Beateth the air. A boxer might be said to beat the air when practising without an adversary. This was called σκιαμαχία shadow-fighting. Or he might purposely strike into the air in order to spare his adversary; or the adversary might evade his blow, and thus cause him to spend his strength on the air. The two latter may well be combined in Paul’s meta phor. He strikes straight and does not spare. Compare Virgil, in the description of a boxing-match:
“Entellus, rising to the work, his right hand now doth show
Upreared; but he, the nimble one, foresaw the falling blow
Above him, and his body swift writhed skew-wise from the fall.

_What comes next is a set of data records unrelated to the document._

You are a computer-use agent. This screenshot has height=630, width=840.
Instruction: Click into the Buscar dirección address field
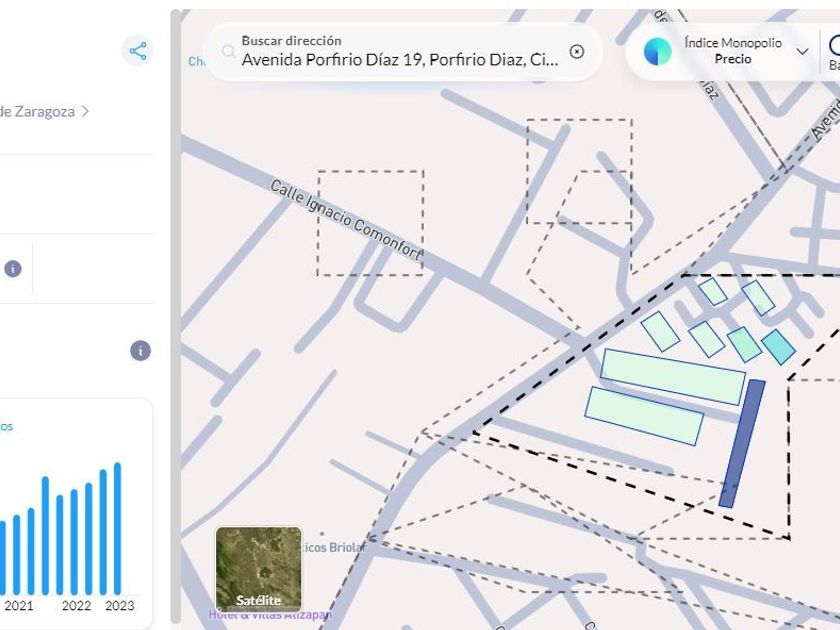400,59
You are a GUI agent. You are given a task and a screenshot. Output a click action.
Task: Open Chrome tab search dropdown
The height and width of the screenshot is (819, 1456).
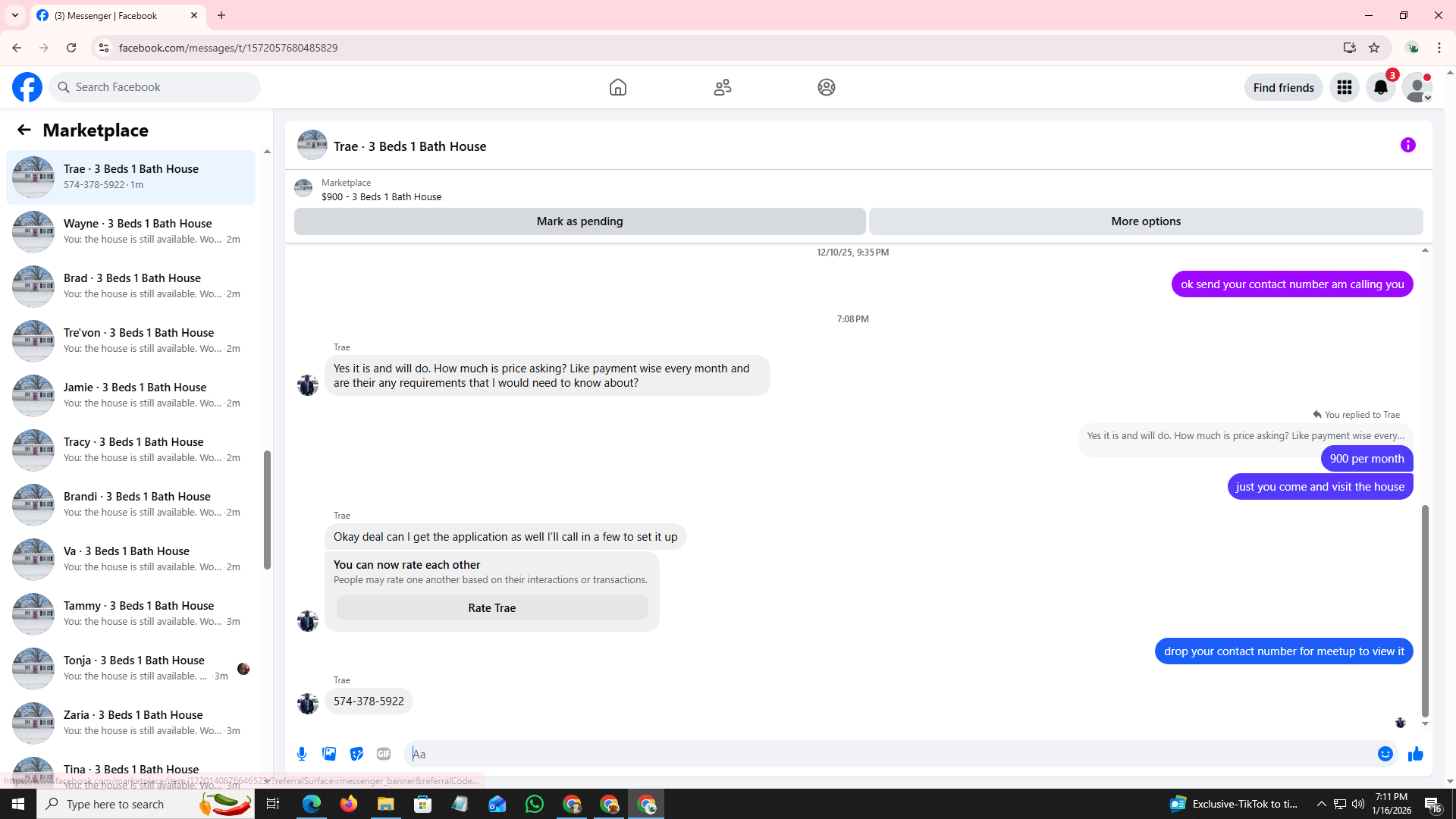point(15,15)
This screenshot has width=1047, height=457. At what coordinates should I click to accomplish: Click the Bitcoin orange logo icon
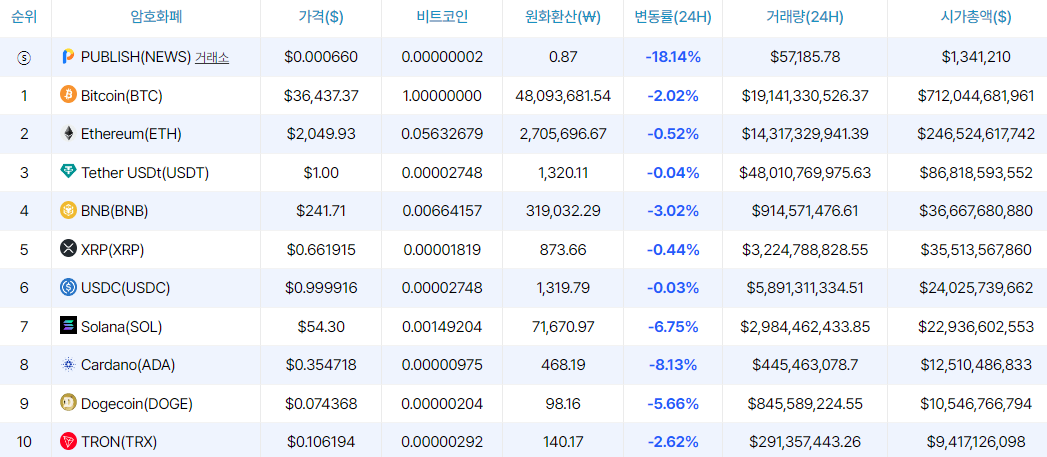(x=68, y=95)
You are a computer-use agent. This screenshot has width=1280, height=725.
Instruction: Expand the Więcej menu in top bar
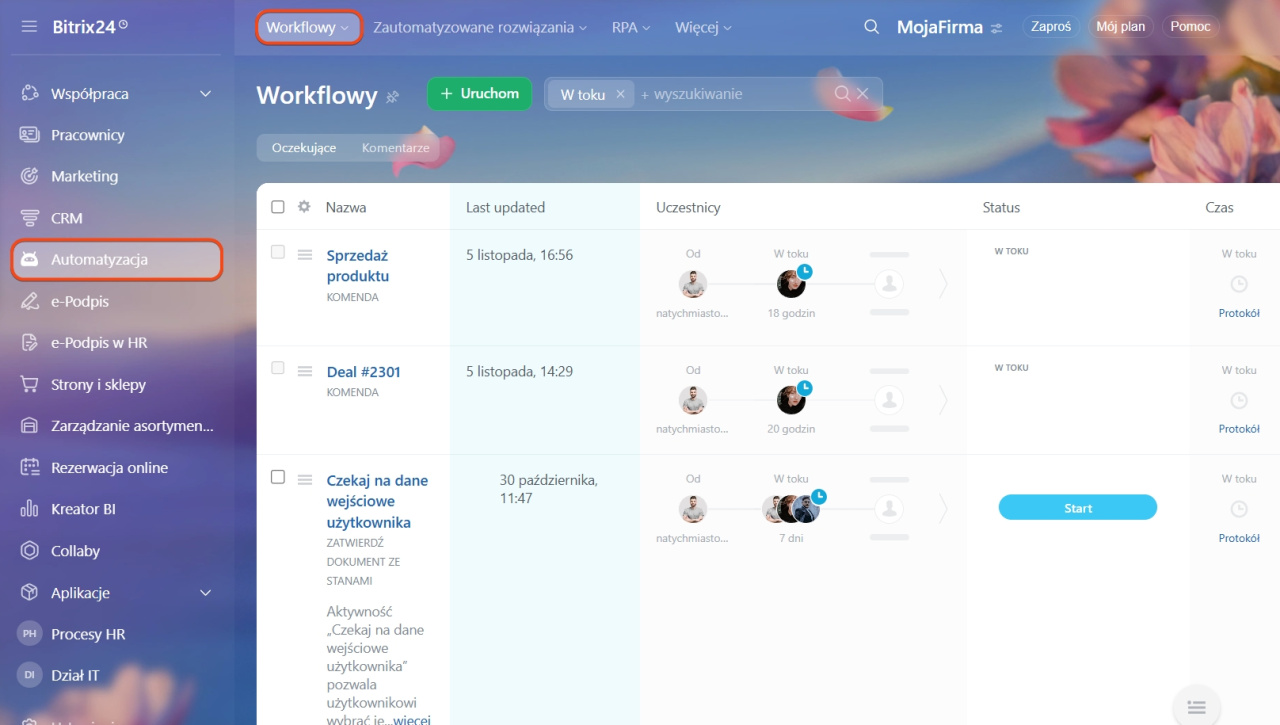coord(703,28)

Entellus spends his stroke on air.”
“Aeneid,” v., 443. Morris’ Translation.
27. I keep under (ὑπωπιάζω). A feeble translation, and missing the metaphor. The word means to strike under the eye; to give one a black eye. It occurs elsewhere in the New Testament but once, Luke 18:5 (see note). Rev., I buffet. The blow of the trained boxer was the more formidable from the use of the cestus, consisting of ox-hide bands covered with knots and nails, and loaded with lead and iron. So Entellus throws his boxing-gloves into the ring, formed of seven bulls’-hides with lead and iron sewed into them (Virgil, “Aeneid,” v., 405). They were sometimes called γυιοτόροι limb-breakers. A most interesting account is given by Rodolfo Lanziani, “Ancient Rome in the Light of Recent Discoveries,” of the exhuming at the foundation of the Temple of the Sun, erected by Aurelian, of a sitting bronze statue of a boxer. The accompanying photograph shows the construction of the fur-lined boxing-gloves secured by thongs wound round the forearm half-way to the elbow. The gloves cover the thumb and the hand to the first finger-joints. The writer says; “The nose is swollen from the effects of the last blow received; the ears resemble a fiat and shapeless piece of leather; the neck, the shoulders, the breast, are seamed with scars.… The details of the fur-lined boxing-gloves are also interesting, and one wonders how any human being, no matter how strong and powerful, could stand the blows from such weapons as these gloves, made of four or five thicknesses of leather, and fortified with brass knuckles.”
9:27 discipline my body. To live with a purpose, to intentionally seek the good of others. “He clearly shows that he was keeping his body under control, not to merit forgiveness of sins by that discipline, but to keep his body in subjection and prepared for spiritual things, for carrying out the duties of his calling” (AC XXVI 38).